Scientists at Baylor College of Medicine and Texas Children’s Cancer Center led a first-in-human study of a novel immunotherapy approach for solid tumors expressing glypican-3 (GPC3). The team, which published its findings in an article titled, “Interleukin-15-armoured GPC3 CAR T cells for patients with solid cancers,” in Nature, tested chimeric antigen receptor (CAR) T cells enhanced with the protein interleukin-15 (IL-15).
CAR T cells have shown limited efficacy in patients with solid cancers, despite dramatic success in some hematologic malignancies, according to the researchers. Preclinical studies showed that the addition of IL-15, which helps T cells survive and multiply, could improve the performance of CAR T cell-based immunotherapies.
In the Phase I clinical trials discussed in Nature, researchers tested GPC3-specific CAR T cells co-expressing IL-15 in adults with hepatocellular carcinoma (HCC) and children with GPC3-expressing solid tumors, including HCC. The first patient cohorts received GPC3-CAR T cells alone. The GPC3-CAR T cells were found to be safe, with peak cell expansion at two weeks post-infusion; however, no objective antitumor responses were observed.
GPC3-CAR T cells armed with IL-15 were evaluated in the second patient cohort, which again included adults and children with GPC3-expressing solid tumors. Patients enrolled in these trials had significantly increased CAR T cell expansion, with 33% (4/12) of subjects demonstrating an objective-antitumor response and 66% (8/12) experiencing stable disease for a minimum of four weeks. Patients receiving the GPC3-CAR T cells armed with IL-15 had a higher incidence of cytokine release syndrome, but symptoms were quickly resolved with additional medication.

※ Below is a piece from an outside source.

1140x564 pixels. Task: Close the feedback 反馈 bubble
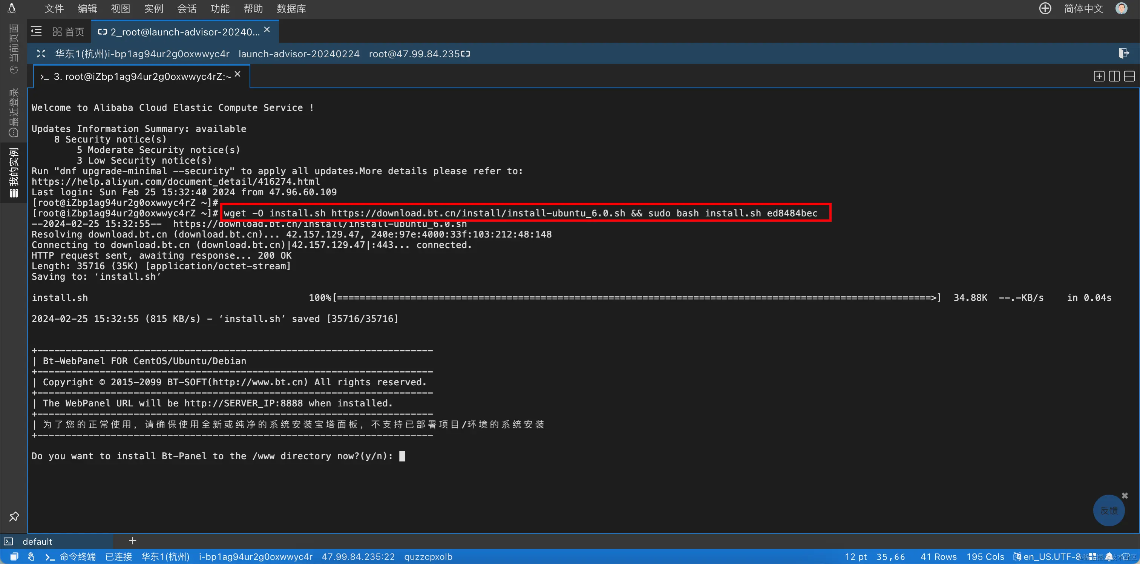(x=1125, y=495)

“The findings are encouraging and a major step forward in enhancing the efficacy of CAR T cells for children and adults with solid tumors. The correlative studies from this trial have provided unique insights into the evolution of tumor-infiltrating CAR T cells, providing a blueprint to design the next generation of more effective, less toxic cellular immunotherapies,” said corresponding author Andras Heczey, MD, associate professor of pediatrics–hematology and oncology at Baylor and director of the Liver Tumor Program at Texas Children’s Cancer Center.

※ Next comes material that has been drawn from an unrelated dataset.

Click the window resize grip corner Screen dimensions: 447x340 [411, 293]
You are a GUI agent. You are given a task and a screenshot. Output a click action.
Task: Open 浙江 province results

Scientists from the Dan L. Duncan Comprehensive Cancer Center, Center for Cell and Gene Therapy, Children’s Hospital of Philadelphia, Perelman School of Medicine at the University of Pennsylvania, University of Houston, St. Jude Children’s Research Hospital and Lineberger Comprehensive Cancer Center, and the University of North Carolina also contributed to the current study.